# Meet Logan! (lots of pics)



## LogansMommy (Apr 2, 2011)

This is my boy, Logan (Shyan's Thursday Morning Special -- well, as soon as I mail in my paperwork ) He is such a joy and I love him! I was hoping to show him but am having a hard time finding someone in my area who shows and I don't really know what I'm doing. At any rate, here he is!

When I brought him home, 9 weeks:









Cuddling with mama:









His first snow:









Kisses for his cousin:









Riding in the car (which he loves!):









And taking a rest :


----------



## Oaklys Dad (Dec 28, 2005)

He is a very handsome boy. Those puppy pictures are just precious.


----------



## MilosMommy (May 24, 2010)

He's a very handsome boy!


----------



## typercy (Jan 17, 2011)

Awesome! What a great looking boy! Welcome to the forum. What part of Oregon? We're just on the other side of the river from PDX.


----------



## Sienna's Mom (Oct 23, 2007)

Adorable ;-) Where are you in Oregon??


----------



## LogansMommy (Apr 2, 2011)

I'm in Eastern Oregon, by Pendleton. It would be great to meet up with other Goldens; Logan would be in heaven!


----------



## tobysmommy (Jan 9, 2011)

So sweet! What a handsome pup!


----------



## Blondie (Oct 10, 2009)

Love the pictures. Thanks for sharing. I do so miss that duck! Maggie has gone through three of them and I am on restriction from buying any more!


----------



## Rainheart (Nov 28, 2010)

What a gorgeous pup!


----------



## Takasnooze (Mar 22, 2011)

What a great looking guy. My Boomer laid just like that in picture six. Spoil him good!


----------



## The Trio (Apr 24, 2010)

What a doll! Great lookin guy!


----------



## janine (Aug 8, 2009)

Logan is a handsome guy. I know nothing about showing but have you contacted your local kennel club? We attended some great training classes at our area club ... I bet they could point you in the right direction.


----------



## iansgran (May 29, 2010)

The photo of him kissing the baby is too cute.


----------



## 2dollys (Jan 24, 2011)

*welcome*

Oh, so cute! I love the pic in the car!


----------



## jimla (Oct 9, 2008)

Welcome to the forum from another Oregonian. Logan looks like a real cuddly furball.


----------



## 2Retrievers222 (Sep 5, 2007)

What a great name


----------



## DaisyGolden (Jan 4, 2008)

What a cutie pie!


----------



## CAROLINA MOM (May 12, 2009)

Logan was an adorable pup and he has grown into a very nice looking golden boy.


----------



## Katie and Paddy's Mum (Mar 31, 2010)

He's such a handsome boy!! I loved the picture of him kissing his little cousin.
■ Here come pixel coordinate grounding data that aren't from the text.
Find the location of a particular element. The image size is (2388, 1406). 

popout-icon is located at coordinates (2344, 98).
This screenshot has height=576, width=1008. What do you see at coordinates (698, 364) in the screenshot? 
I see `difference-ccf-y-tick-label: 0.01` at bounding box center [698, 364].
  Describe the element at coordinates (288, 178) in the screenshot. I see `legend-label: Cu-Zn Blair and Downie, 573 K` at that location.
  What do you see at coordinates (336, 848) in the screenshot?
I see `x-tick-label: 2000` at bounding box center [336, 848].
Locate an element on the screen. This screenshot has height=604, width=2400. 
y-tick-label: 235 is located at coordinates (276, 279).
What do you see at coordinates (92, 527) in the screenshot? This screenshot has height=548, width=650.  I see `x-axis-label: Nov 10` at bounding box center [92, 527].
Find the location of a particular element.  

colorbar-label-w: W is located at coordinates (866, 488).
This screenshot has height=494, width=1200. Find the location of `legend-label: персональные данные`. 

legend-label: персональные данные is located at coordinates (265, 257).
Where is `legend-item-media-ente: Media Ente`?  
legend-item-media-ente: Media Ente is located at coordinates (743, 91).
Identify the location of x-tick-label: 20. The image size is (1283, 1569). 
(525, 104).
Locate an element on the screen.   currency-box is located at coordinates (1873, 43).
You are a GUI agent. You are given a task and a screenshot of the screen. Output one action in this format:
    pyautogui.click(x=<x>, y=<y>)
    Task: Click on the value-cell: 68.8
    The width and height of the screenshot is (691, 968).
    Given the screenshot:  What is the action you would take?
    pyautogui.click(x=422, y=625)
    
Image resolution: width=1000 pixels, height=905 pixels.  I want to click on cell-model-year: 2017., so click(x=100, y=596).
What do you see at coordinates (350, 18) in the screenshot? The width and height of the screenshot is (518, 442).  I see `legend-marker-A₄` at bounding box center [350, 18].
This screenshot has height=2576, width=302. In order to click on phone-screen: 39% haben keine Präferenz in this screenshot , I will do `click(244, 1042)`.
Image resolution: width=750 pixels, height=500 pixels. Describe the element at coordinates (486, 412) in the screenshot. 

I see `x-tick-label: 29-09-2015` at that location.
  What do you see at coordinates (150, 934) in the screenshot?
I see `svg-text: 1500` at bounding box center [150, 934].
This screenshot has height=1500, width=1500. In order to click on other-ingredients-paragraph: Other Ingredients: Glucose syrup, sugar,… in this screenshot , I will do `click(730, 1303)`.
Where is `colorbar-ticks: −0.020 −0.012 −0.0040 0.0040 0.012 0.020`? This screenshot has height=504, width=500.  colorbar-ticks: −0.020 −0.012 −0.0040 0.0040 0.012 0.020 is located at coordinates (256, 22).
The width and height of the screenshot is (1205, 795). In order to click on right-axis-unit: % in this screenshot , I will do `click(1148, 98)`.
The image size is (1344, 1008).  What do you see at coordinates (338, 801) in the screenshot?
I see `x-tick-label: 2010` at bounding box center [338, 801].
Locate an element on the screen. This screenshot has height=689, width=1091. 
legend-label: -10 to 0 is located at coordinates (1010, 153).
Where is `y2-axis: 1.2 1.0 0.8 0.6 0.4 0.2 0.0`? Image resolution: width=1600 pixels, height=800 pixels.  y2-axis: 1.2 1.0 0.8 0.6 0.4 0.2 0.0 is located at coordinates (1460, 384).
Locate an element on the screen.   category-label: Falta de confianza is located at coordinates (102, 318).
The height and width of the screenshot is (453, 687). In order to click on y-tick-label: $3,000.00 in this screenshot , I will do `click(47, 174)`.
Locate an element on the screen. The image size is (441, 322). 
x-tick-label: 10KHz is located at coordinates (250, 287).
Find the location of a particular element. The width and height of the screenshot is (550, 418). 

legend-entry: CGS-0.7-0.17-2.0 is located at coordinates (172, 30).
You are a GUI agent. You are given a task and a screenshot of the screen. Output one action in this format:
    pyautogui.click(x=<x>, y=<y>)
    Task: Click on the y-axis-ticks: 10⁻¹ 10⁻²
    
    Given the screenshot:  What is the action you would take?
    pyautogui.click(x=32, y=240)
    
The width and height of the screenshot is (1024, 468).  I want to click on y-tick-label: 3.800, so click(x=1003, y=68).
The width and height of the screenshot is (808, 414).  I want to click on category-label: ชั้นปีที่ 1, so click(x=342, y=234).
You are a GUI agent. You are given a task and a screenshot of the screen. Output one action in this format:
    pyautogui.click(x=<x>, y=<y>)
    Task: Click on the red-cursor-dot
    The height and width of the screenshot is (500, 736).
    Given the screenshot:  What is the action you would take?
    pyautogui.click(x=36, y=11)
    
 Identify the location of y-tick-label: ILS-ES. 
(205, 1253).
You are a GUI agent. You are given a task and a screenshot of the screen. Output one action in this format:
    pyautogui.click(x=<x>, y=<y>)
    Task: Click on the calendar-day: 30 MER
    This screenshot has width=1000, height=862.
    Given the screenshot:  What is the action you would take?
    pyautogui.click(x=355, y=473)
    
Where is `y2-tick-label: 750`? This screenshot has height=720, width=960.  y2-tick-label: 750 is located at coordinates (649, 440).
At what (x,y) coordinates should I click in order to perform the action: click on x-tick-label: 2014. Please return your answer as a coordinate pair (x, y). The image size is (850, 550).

Both of their expressions are priceless! Welcome to the forum. I look forward to seeing lots more of Logan 

Kim


----------



## LogansMommy (Apr 2, 2011)

Thanks, everyone, for all of the nice comments! He found his way into my heart right quick (and he knows it!


----------



## MittaBear (Mar 9, 2010)

He's adorable! I love how he lays in the frog position.


----------



## ggdenny (Nov 2, 2008)

He's beautiful! Congratulations. Remember you're the center of his world and love him all his life.


----------